# Umbau von Maschinen



## Profilator (8 Dezember 2011)

Folgende Frage:

Es soll eine Werkzeugmaschine (4 Jahre alt / funktionale Sicherheit wurde nach EN 954-1 gestaltet)
von uns - also dem Hersteller - beim Betreiber umgebaut werden. 
U.a. sollen pneum. Bewegungen bei offener Schutztür ermöglicht werden. 

Es handelt sich dabei sicherlich um eine "wesentliche Veränderung", nur wie kann das im Sinne
der Maschinenrichtlinie rechtssicher durchgeführt werden ?

Ich denke an 2 mögliche Wege:

a) Wir treten als "Generalunternehmer" auf, übergeben nach Umbau die Maschine wieder an den 
Betreiber > das erfordert sicherlich Risikobeurteilung neu + funktionale Sicherheit nach EN 13849
gestalten und bewerten durch uns.

b) Der Betreiber gibt uns einen klar definierten Auftrag "Einbau eines Zustimmtaster + ... mit dem
Zweck die pneum. Bewegungen 1,2 und 3 bei offener Schutztür fahren zu können, ausgeführt
in Kategorie X mit PL Y. 

Wäre dann nicht der Betreiber für Risikobeurteilung neu + bewerten der funktionalen Sicherheit
zuständig ?

Handelt es sich bei b) überhaupt um ein "Inverkehrbringen" durch den Betreiber ?
Ich habe dazu folgendes gefunden - nicht unbedingt eindeutig...

Wird ein ...ausgeliefertes Produkt ...verändert, ...so ist dieses Produkt wie ein neues Produkt bei erstmaliger Lieferung 
anzusehen. 
Die Pflicht der CE-Kennzeichnung ist auf denjenigen übergegangen, der das "neue" Produkt erstmals inverkehr bringt. 
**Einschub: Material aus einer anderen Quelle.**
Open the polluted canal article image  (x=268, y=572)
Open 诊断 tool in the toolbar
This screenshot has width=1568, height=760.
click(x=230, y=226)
Inverkehrbringen ist jedes Überlassen eines Produkts an einen anderen, unabhängig davon, ob das Produkt neu, 
gebraucht, wieder aufgearbeitet oder wesentlich verändert worden ist. 
Der Begriff „Überlassen“ ist mit einem Wechsel des Besitzes und damit der Verfügungsgewalt ...geknüpft. 

... ein Betreiber, der eine Maschine wesentlich verändert, eine Maschine für den Eigengebrauch herstellt und ihn damit 
die selben Verpflichtungen treffen wie einen Inverkehrbringer


----------



## Thomas Linke (8 Dezember 2011)

Hallo

Bei Variante a würde ich das ganze wie eine „normale“ Konstruktion“ sehen und hätte im Prinzip keine Probleme. Bei Variante b sind mir persönlich zu viele Stolperfallen vorhanden. 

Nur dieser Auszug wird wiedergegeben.